Schriftgezag is Gods gezag

 

Als wij in de Bijbel lezen, lezen we daar de woorden van God. Maar kunnen we dat bewijzen? Voor het antwoord op die vraag, verwijzen gereformeerden heel bewust naar de Heilige Geest zelf. God geeft gezag aan zijn eigen Woord. Daarvoor is Hij niet afhankelijk van mensen. In dit artikel wil ik deze gereformeerde overtuiging op een paar punten doordenken.

 

Nederlandse Geloofsbelijdenis

De hierboven beschreven overtuiging is te vinden in artikel 5 van de Nederlandse Geloofsbelijdenis. Wij ontvangen de boeken van de heilige Schrift als heilig en canoniek. Dat doen wij niet zozeer omdat de kerk ze aanneemt en als canoniek erkent, maar vooral omdat de Heilige Geest in ons hart getuigt dat zij van God zijn.

In de rooms-katholieke kerk wordt geleerd dat de Schrift en de inhoud van het geloof worden vastgesteld door de kerk. De paus heeft volgens Rome het hoogste leergezag op aarde, omdat hij de wettige opvolger is van Petrus. Een uitspraak van deze kerkelijke ambtsdrager heeft bij hen dus evenveel gezag als de Schrift zelf. Tegen deze opvatting hebben de reformatoren zich fundamenteel verzet.

De reformatoren verdedigden het gezag van de Schrift niet alleen tegenover Rome, maar ook tegenover de doperse stroming. De doperse stroming relativeerde het gezag van de Schrift, omdat ze meenden dat de Geest rechtstreeks tot hun innerlijk sprak. Dat inwendige spreken werd ver boven het gezag van de Schrift verheven. Men ging de Schrift beschouwen als slechts een uitwendig Woord.

 

…omdat de Heilige Geest in ons hart getuigt…(1)

Het erkennen van het gezag van de Schrift is niet zomaar iets wat je min of meer afstandelijk kunt doen. Want de Geest van God, die eens de bijbelschrijvers inspireerde, is dezelfde Geest die ons aan de Schrift onderwerpt. En dat kan nooit los gezien worden van de inhoud van de Bijbel. Hij is ook de Geest die met onze geest getuigt, dat wij kinderen van God zijn (Rom. 8: 16).

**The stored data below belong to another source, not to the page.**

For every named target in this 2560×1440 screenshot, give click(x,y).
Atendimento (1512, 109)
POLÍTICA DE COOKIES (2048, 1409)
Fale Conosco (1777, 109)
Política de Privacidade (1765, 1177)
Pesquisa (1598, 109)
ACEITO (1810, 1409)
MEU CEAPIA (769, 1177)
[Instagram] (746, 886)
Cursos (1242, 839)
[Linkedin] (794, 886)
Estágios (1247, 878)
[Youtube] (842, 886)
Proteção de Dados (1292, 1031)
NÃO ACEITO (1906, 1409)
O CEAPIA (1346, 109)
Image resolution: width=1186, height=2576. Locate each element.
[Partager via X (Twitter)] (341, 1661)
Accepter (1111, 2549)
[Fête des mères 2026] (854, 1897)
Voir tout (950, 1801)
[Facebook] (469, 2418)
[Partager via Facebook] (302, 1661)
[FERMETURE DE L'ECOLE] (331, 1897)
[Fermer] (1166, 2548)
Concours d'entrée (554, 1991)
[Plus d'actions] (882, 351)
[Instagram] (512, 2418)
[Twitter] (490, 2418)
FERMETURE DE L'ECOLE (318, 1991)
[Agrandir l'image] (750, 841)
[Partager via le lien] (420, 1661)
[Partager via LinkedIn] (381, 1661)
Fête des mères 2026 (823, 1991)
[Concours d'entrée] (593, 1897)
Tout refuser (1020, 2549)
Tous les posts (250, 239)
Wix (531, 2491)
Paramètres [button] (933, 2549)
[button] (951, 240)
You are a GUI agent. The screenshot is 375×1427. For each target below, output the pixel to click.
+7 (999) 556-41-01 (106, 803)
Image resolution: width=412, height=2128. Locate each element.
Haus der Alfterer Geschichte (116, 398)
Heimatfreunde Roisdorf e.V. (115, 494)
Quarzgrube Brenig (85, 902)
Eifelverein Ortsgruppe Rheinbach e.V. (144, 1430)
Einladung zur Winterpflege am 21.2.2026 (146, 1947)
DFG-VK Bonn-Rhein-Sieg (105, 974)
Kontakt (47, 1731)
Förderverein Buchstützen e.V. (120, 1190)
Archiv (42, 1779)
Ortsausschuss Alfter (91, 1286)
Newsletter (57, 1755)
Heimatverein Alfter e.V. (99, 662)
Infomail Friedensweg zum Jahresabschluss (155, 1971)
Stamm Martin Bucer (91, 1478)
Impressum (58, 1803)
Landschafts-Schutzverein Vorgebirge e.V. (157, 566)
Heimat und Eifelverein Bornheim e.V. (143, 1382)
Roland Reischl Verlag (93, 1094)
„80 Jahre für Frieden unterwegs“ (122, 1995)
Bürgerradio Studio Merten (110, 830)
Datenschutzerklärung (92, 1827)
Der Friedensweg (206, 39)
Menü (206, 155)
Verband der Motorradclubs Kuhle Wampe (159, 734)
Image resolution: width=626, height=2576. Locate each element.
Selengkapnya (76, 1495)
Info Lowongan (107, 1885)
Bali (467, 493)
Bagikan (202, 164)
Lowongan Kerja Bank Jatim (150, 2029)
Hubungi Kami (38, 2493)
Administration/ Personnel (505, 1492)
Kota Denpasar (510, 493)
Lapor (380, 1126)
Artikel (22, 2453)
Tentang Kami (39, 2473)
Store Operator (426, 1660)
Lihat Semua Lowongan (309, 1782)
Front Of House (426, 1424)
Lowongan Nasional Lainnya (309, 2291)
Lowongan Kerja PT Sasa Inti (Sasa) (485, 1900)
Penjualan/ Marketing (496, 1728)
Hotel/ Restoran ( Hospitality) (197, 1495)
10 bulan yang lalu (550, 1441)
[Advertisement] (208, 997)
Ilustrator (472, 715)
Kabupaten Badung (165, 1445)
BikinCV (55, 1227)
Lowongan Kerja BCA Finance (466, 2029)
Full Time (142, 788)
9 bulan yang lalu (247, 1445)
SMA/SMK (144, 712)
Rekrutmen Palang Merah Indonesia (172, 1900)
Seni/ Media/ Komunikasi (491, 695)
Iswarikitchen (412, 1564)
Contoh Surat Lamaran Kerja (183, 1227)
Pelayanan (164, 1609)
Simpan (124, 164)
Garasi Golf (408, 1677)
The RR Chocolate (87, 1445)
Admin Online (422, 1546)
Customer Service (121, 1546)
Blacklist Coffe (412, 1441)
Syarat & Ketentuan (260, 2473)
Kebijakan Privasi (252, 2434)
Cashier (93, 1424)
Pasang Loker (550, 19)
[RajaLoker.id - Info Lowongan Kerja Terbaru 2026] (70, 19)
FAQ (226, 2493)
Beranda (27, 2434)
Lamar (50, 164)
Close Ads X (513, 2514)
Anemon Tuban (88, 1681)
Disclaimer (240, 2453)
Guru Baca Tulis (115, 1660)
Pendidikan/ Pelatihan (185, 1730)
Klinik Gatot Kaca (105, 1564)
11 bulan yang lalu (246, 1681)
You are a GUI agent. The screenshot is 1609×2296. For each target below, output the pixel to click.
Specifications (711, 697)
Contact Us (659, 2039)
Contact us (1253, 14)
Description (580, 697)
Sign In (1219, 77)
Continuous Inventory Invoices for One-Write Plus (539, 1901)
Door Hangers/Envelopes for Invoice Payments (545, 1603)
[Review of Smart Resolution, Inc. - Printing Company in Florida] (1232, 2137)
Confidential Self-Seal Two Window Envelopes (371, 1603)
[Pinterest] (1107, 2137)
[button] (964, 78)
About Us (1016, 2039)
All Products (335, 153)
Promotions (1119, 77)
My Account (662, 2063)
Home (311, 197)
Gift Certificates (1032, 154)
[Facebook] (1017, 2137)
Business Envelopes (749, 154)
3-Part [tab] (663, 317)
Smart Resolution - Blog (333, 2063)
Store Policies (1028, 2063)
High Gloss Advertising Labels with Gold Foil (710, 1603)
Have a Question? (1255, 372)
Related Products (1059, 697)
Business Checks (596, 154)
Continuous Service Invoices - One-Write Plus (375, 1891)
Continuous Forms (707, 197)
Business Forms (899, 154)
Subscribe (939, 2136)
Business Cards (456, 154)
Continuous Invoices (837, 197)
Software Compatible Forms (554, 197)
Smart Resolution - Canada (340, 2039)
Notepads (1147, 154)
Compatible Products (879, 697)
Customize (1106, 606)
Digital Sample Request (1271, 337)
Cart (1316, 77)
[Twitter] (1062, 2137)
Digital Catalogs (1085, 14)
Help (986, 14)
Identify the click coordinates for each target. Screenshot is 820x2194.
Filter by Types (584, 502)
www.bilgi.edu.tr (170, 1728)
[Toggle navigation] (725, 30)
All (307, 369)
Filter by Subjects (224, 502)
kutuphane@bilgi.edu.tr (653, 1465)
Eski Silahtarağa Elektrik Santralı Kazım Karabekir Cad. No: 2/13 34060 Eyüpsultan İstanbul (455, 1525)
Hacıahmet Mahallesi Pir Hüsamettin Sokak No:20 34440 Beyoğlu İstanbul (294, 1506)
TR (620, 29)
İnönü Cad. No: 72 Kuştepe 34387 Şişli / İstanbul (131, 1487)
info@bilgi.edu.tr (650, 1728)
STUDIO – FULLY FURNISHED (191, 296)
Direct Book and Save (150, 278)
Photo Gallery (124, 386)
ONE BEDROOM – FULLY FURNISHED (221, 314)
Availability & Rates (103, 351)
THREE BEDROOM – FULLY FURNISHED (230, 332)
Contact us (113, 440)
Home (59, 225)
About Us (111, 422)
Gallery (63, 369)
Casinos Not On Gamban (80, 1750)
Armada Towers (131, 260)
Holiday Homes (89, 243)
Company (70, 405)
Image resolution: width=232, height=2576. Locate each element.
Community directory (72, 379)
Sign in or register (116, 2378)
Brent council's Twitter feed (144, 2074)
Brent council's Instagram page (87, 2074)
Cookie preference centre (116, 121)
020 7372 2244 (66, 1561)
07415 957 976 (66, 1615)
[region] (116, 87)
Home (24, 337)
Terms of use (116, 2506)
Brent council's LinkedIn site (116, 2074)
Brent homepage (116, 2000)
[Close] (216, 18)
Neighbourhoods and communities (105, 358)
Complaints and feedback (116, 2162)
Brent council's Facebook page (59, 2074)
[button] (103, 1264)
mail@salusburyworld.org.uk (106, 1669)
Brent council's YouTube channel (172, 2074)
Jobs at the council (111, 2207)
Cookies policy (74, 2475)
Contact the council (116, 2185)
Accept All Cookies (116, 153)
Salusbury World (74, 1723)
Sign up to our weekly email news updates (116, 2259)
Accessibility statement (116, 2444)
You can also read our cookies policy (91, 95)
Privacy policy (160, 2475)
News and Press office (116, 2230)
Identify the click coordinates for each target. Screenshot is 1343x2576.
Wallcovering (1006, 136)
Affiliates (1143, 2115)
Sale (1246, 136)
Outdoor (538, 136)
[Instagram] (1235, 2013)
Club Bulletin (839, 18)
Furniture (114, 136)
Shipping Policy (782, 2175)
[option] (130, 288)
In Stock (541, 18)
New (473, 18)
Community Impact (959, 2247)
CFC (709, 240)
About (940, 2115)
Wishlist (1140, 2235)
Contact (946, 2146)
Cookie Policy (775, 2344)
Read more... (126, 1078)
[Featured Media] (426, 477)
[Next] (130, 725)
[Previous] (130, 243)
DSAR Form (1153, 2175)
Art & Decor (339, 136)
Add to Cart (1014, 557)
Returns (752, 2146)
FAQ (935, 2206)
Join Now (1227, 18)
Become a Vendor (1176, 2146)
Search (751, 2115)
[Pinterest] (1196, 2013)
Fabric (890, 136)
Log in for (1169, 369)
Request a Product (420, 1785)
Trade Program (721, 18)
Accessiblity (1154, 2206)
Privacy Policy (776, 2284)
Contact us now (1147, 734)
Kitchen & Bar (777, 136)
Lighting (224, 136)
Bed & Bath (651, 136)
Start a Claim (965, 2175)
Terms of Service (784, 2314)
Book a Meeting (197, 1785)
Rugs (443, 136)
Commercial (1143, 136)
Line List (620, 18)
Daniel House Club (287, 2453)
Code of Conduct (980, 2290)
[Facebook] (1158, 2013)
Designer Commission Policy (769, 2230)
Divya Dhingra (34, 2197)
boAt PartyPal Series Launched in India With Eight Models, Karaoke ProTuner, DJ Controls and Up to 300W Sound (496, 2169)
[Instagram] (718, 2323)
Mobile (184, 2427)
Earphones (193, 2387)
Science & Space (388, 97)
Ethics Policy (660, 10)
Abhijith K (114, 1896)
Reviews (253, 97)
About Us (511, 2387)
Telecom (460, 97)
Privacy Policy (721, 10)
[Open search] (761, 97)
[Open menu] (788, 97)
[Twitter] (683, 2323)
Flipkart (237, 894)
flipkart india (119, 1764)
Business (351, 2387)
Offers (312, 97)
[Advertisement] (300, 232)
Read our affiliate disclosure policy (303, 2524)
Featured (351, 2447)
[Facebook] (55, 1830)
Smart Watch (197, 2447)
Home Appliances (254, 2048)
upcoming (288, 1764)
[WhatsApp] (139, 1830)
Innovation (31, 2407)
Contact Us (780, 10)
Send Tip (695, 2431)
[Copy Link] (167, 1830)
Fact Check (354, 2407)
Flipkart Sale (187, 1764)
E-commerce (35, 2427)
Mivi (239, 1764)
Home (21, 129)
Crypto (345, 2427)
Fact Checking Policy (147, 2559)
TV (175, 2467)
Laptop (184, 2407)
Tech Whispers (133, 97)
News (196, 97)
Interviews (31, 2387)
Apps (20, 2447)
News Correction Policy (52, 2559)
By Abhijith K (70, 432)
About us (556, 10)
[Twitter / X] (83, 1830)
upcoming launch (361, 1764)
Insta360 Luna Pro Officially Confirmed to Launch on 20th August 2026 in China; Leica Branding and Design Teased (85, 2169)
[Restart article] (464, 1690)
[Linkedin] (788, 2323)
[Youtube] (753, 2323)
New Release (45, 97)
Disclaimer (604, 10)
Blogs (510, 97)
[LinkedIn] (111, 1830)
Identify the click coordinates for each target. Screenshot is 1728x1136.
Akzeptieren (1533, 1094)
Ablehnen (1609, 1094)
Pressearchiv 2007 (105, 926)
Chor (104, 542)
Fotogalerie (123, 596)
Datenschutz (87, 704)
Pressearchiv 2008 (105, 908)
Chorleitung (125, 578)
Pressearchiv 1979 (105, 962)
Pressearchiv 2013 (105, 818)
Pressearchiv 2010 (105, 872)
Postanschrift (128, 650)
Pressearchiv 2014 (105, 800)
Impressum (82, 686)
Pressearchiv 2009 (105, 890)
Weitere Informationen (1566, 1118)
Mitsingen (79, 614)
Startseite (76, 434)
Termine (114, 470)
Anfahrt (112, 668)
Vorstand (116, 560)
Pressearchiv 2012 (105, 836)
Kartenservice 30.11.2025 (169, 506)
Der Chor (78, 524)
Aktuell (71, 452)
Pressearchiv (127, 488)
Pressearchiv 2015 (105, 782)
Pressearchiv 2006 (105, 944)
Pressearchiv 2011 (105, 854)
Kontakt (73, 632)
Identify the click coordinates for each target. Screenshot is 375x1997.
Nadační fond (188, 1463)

Waarheid is niet een intellectueel begrip dat bereikt wordt wanneer logische en rationeel sluitende antwoorden gegeven kunnen worden. Zulke gedachten doen tekort aan het geloof in het Woord van God dat zelf de waarheid is (Joh. 17:17). Het woord ‘waarheid’ is verwant aan het oudtestamentische ‘trouw’, dat zowel door trouw als door oprecht of echt wordt vertaald. Gods spreken is altijd echt en daarmee volle ernst, maar tegelijk buigt Hij zijn Woord niet en doet er niets bij of af. Wanneer we dat zouden verschralen tot een intellectuele zaak dan zou het persoonlijke, krachtdadige spreken van de Heere zelf niet tot zijn recht komen.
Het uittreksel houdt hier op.